A $500,000 federal grant will help Mississippi State researchers use artificial intelligence to increase the accuracy of lumber evaluation.
The U.S. Department of Agriculture award funds an innovative research project in MSU's Department of Sustainable Bioproducts that aims to improve lumber grading systems with a machine-learning model. The research will identify characteristics that human graders and current auto-grading technologies might otherwise miss—especially characteristics which, relative to their nature and extent, impact the value of each piece of lumber.
Assistant Research Professor Dercilio Junior Lopes explained the goal is to create another tool to complement current grading practices and technologies.
"Visual graders have high accuracy around 95 percent, but worker fatigue decreases that accuracy. Additionally, auto-grading equipment can struggle with certain wood species, especially hardwoods like black walnut, in which the wood's dark hue can make it hard to discern knots. This work offers checks and balances for the weary worker and these problematic wood species," Lopes explained. "We won't replace lumber grading experts or auto-grading equipment. We'll simply provide another tool for rapid decision making in the fast-paced production environment."

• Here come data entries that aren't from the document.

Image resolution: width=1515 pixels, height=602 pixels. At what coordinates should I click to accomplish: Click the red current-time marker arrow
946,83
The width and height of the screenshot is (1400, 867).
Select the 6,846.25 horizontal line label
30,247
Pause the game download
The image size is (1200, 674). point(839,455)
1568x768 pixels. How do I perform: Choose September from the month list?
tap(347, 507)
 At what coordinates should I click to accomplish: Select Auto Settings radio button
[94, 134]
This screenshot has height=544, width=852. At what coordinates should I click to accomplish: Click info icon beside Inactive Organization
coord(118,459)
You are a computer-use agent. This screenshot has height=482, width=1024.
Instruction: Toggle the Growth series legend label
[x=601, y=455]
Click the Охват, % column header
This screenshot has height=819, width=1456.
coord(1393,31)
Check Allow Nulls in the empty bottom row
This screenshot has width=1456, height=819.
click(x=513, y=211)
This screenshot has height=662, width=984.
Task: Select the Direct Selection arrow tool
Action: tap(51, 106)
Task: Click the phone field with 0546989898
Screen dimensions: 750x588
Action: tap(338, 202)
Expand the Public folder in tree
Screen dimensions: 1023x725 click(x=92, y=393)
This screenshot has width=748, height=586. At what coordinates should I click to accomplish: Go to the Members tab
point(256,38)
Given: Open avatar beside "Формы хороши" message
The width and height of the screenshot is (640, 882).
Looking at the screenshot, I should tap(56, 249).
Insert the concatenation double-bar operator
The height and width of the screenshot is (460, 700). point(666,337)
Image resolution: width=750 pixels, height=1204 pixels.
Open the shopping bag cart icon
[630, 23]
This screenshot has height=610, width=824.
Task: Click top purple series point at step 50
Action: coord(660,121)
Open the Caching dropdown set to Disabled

The MSU Forest and Wildlife Research Center team will create an image dataset of common wood strength reducing characteristics, curate and annotate these images, and then process them into deep learning-based image segmentation models. From there, they will integrate the machine-learned algorithm into user-friendly software in partnership with MSU's National Strategic Planning and Analysis Research Center, or NSPARC.
Lopes explained that the image-based machine learning model will be able to identify nuanced differences in lumber characteristics, such as knots and decay.
"Decay tends to be dark green, while knots are black. Current technologies might struggle to differentiate between the two in every scenario, especially in the case of hardwoods. Current technology is based on a global threshold," he said.
While humans see along the red, green and blue spectrum as one image, the model will see each hue separately, Lopes said.
"We will use a series of data augmentation techniques and manipulate the images to simulate defects so the machine model can measure the intensity of each pixel and understand the patterns of defects," he explained.
While Lopes will focus on building the model, Postdoctoral Associate Gabrielly Dos Santos Bobadilha will develop the images from which the model will learn.
"I'll be more involved in image acquisition and processing, and after the model is built, I'll help disseminate the results from the project," she said.
Bobadilha is excited about the applied nature of the work.
"While we've published several papers on artificial intelligence, much of that research has been foundational. I'm excited to really explore what this technology can do for the industry. Machine learning is well known and used in different industries from medicine to infrastructure and more, but it is rarely used in wood science. This work will result in a tool that will directly impact the forest products industry," she said.
In addition to NSPARC, collaborators include the Southern Pressure Treaters' Association and Arnold Forest Products Corporation.
With researchers studying potential uses of AI in a wide range of fields, MSU is part of the Southeastern Conference Artificial Intelligence Consortium. The consortium, created by the chief academic officers of the 14 SEC member universities, is designed to grow opportunities in the fast-changing fields of AI and data science.